DATA EXTRACTS >>
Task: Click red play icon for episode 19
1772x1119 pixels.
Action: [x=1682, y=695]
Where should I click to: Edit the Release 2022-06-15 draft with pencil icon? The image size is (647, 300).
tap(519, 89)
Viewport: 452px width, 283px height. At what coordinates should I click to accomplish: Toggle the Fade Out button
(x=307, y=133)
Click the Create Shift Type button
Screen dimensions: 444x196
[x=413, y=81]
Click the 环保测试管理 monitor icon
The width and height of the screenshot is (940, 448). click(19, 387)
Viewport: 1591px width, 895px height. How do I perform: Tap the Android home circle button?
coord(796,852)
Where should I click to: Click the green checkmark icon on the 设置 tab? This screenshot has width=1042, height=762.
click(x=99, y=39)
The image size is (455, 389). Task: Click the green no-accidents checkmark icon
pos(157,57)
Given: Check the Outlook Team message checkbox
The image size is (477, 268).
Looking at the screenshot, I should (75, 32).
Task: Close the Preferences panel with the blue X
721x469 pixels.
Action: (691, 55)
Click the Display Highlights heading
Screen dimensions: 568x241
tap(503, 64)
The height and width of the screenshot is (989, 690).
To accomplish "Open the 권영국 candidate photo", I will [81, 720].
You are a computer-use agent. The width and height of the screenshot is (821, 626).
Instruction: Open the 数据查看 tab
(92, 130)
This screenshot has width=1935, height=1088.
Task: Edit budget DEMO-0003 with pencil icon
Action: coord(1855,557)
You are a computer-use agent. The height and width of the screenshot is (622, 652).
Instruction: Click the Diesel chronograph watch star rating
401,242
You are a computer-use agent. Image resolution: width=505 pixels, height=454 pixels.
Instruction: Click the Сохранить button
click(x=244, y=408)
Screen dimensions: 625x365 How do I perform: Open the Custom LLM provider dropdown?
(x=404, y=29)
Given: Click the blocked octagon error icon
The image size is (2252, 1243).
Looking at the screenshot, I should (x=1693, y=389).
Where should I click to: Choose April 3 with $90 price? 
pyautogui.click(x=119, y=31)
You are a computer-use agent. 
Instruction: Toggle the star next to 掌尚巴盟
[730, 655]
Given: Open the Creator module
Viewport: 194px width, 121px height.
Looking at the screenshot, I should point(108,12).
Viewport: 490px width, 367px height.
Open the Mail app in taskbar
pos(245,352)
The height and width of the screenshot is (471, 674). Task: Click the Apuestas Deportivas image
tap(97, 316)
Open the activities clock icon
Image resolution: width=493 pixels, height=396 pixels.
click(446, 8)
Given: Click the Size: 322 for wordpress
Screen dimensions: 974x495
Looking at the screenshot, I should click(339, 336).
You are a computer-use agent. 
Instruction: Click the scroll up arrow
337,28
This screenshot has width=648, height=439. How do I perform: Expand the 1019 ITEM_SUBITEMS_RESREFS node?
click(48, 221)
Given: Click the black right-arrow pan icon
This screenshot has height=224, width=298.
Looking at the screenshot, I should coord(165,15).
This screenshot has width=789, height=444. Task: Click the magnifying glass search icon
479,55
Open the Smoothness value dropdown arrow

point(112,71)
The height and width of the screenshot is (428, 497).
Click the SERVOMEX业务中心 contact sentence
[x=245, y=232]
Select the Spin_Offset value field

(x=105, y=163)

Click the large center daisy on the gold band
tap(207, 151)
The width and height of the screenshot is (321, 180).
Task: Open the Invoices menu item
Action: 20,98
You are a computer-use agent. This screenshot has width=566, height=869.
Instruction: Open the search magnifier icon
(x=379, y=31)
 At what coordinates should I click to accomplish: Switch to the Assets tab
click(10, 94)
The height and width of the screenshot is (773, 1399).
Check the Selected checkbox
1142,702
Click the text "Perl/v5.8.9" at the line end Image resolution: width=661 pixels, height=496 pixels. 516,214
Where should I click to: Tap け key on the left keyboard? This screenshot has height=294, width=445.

TASK >> Your task is to transcribe, with no changes, only the lines of the listing above that lie between the line holding "Where should I click to: Click" and the line holding "You are a computer-use agent. The height", inclusive.

RESPONSE TO THIS EXERCISE >>
Where should I click to: Click the green checkmark icon on the 设置 tab? This screenshot has width=1042, height=762.
click(x=99, y=39)
The image size is (455, 389). Task: Click the green no-accidents checkmark icon
pos(157,57)
Given: Check the Outlook Team message checkbox
The image size is (477, 268).
Looking at the screenshot, I should (75, 32).
Task: Close the Preferences panel with the blue X
721x469 pixels.
Action: (691, 55)
Click the Display Highlights heading
Screen dimensions: 568x241
tap(503, 64)
The height and width of the screenshot is (989, 690).
To accomplish "Open the 권영국 candidate photo", I will [81, 720].
You are a computer-use agent. The width and height of the screenshot is (821, 626).
Instruction: Open the 数据查看 tab
(92, 130)
This screenshot has width=1935, height=1088.
Task: Edit budget DEMO-0003 with pencil icon
Action: coord(1855,557)
You are a computer-use agent. The height and width of the screenshot is (622, 652).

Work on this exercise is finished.